I have made a terrible mistake.
If I had a dollar for every time that thought has crossed my mind in recent months, I would be able to quit my job and live comfortably for the rest of my life. In fact, I have thought it so many times that I don’t remember the last day I had where I didn’t think it.
I have come to the conclusion that I am either exceedingly unlucky, or someone hates me and has put a curse on me. There is simply no other explanation for my string of bad luck lately. Everything I touch seems to turn to shit. Every decision I make seems to be the wrong one. Every potentially good day I could have turns irrefutably, invariably sour. And I realise as I type, that perhaps this reads like the angsty drama of an overly emotional teenager who thinks the world is out to get her, or a cry for attention. I assure you, it is neither. This goes beyond just having a bad day.
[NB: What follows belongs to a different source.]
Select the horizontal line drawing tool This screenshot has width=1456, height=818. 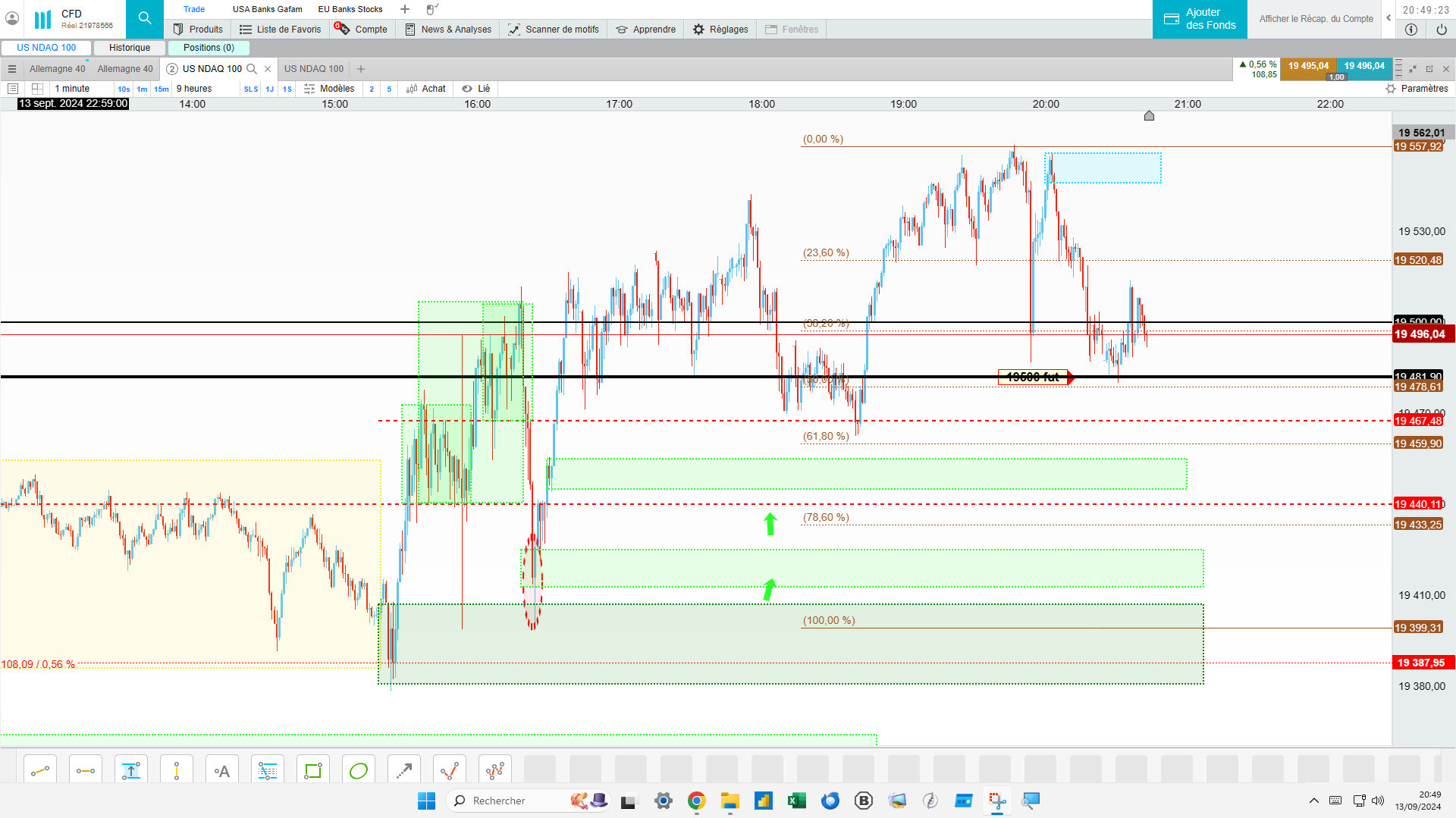tap(86, 771)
Despite my best efforts to stay positive, I find myself more unhappy now than ever.
I feel lost. I don’t know what my next move is, and in any case I’m afraid to make one because I fear the long list of negative repercussions that will inevitably follow. And there is a small voice in the back of my mind that tells me that that is exactly the wrong mindset to have. But the louder voice tells me that it doesn’t matter how positive I try to think, because I have been left disappointed every. Single. Time. So why should the near future be any different from the recent past?
I am so sick of this life. I’m sick of feeling stuck wherever I go. I’m sick of waking up every day and wanting to not wake up ever again. I’m sick of working constantly for little to no reward, in a job I don’t even have any passion for anymore. I’m sick of not having any direction, and I am dead sick of always, always being wrong. Just once, I would like to do something and have it not backfire in my face. *sigh*. I’m sorry. There’s nothing like a girl complaining online to kill your buzz. I guess the only thing I can do now (short of something that I promised I would never do) is to go home, make myself a cup of tea, and immerse myself in my writing. It’s new, this project I’ve started, but it hits close to home. And when the rest of my life seems to be falling spectacularly to pieces, I cling to creativity like a lifeline. Hopefully it will get me through this time too.